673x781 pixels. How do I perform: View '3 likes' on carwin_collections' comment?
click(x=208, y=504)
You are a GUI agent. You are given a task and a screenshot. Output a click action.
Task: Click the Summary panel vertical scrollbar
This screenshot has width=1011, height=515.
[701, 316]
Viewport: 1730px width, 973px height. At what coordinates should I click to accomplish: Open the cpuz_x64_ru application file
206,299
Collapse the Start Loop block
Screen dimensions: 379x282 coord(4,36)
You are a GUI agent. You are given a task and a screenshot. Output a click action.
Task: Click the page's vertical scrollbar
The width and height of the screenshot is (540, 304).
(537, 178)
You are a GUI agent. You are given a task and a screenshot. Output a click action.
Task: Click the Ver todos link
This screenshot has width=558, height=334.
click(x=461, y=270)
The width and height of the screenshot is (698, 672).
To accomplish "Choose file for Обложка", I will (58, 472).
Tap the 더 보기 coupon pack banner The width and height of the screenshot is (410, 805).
= = =
> [EXERCISE PROMPT]: Copy out every one of the records above, word for word, keeping each line in its original order.

> [TASK RESULT]:
673x781 pixels. How do I perform: View '3 likes' on carwin_collections' comment?
click(x=208, y=504)
You are a GUI agent. You are given a task and a screenshot. Output a click action.
Task: Click the Summary panel vertical scrollbar
This screenshot has width=1011, height=515.
[701, 316]
Viewport: 1730px width, 973px height. At what coordinates should I click to accomplish: Open the cpuz_x64_ru application file
206,299
Collapse the Start Loop block
Screen dimensions: 379x282 coord(4,36)
You are a GUI agent. You are given a task and a screenshot. Output a click action.
Task: Click the page's vertical scrollbar
The width and height of the screenshot is (540, 304).
(537, 178)
You are a GUI agent. You are given a task and a screenshot. Output a click action.
Task: Click the Ver todos link
This screenshot has width=558, height=334.
click(x=461, y=270)
The width and height of the screenshot is (698, 672).
To accomplish "Choose file for Обложка", I will (58, 472).
Tap the 더 보기 coupon pack banner The width and height of the screenshot is (410, 805).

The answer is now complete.